Placeholder in HTML5
By Jonatan Littke. Updated 4 years, 4 months ago. 5,824 unique views.
With HTML5, you can let browsers give text input boxes a pre-filled value that serves as a hint for the user regarding what to type. When they start typing, the pre-filled value is replaced. You've probably seen this implemented before, but in JavaScript.
All you need is:
<input type="text" name="real_name" placeholder="Enter your first and last names">
Looks like this in Firefox 4.0:
The placeholder text will automatically be removed once a user clicks in or tabs to the input field. It will be restored if they tab out without having entered any text.
Don't replace the label attribute
The placeholder text is not meant to replace the <label>
element. They serve two different purposes. The <label>
should specify what to type (username, password, street address etc) whereas the placeholder attribute gives a specification on how or give examples. Like so:
<label for="subject">Subject: <input type="text" id="subject" name="subject"

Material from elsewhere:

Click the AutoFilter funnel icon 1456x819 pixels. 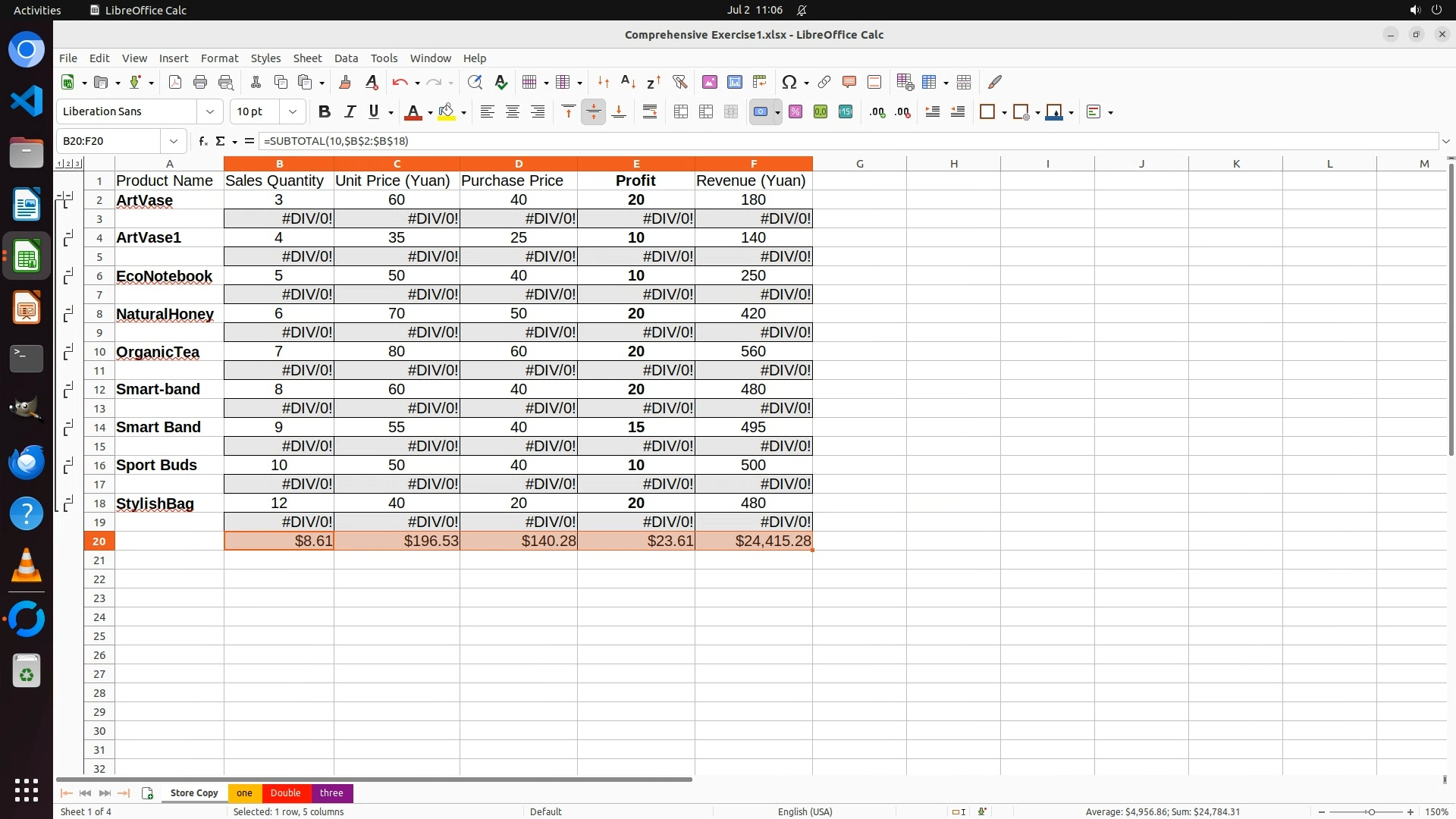point(679,82)

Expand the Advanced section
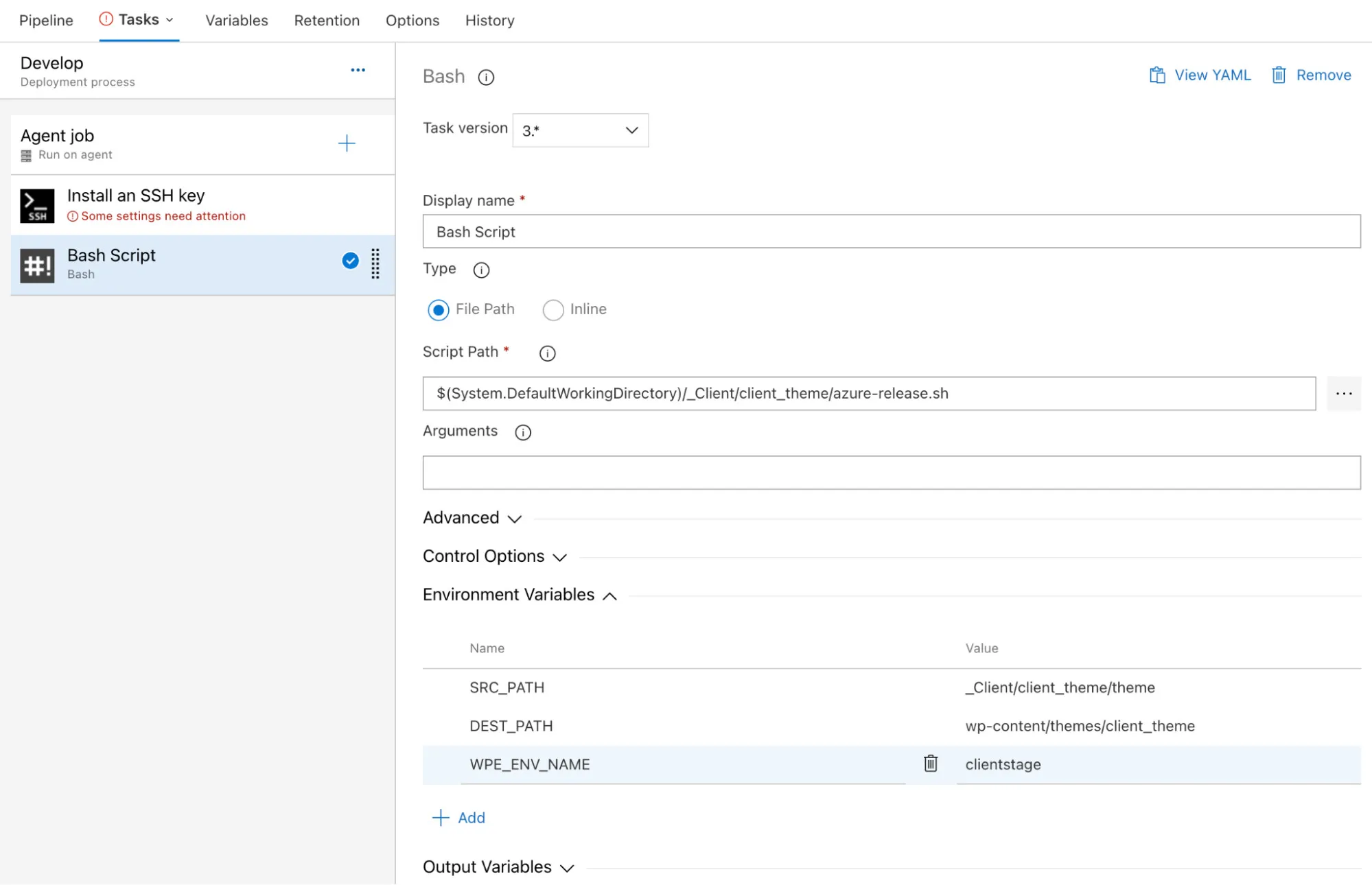click(x=473, y=519)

placeholder="Enter a clear and descriptive subject"></label>
In Firefox:
For browsers that don't support it
This is a nice way to use HTML5 since the attribute will be ignored by browsers that don't understand it.

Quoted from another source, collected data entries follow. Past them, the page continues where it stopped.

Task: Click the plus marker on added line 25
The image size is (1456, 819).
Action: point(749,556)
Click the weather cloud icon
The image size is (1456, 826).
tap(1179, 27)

But if you want to make it work in other browsers, you can use some JavaScript to create the same behavior. There is an excellent jQuery plugin called HTML5 Placeholder Plugin that will go through all input fields with placeholders attached to them and make them work in all browsers.
Comments (2)
Kelber: (4 years, 4 months ago)
Does this validate in XHTML 1.0?
Jonatan Littke: (4 years, 4 months ago)
No, it doesn't validate, but as far as I know, all major browsers will simply ignore the attribute without any errors.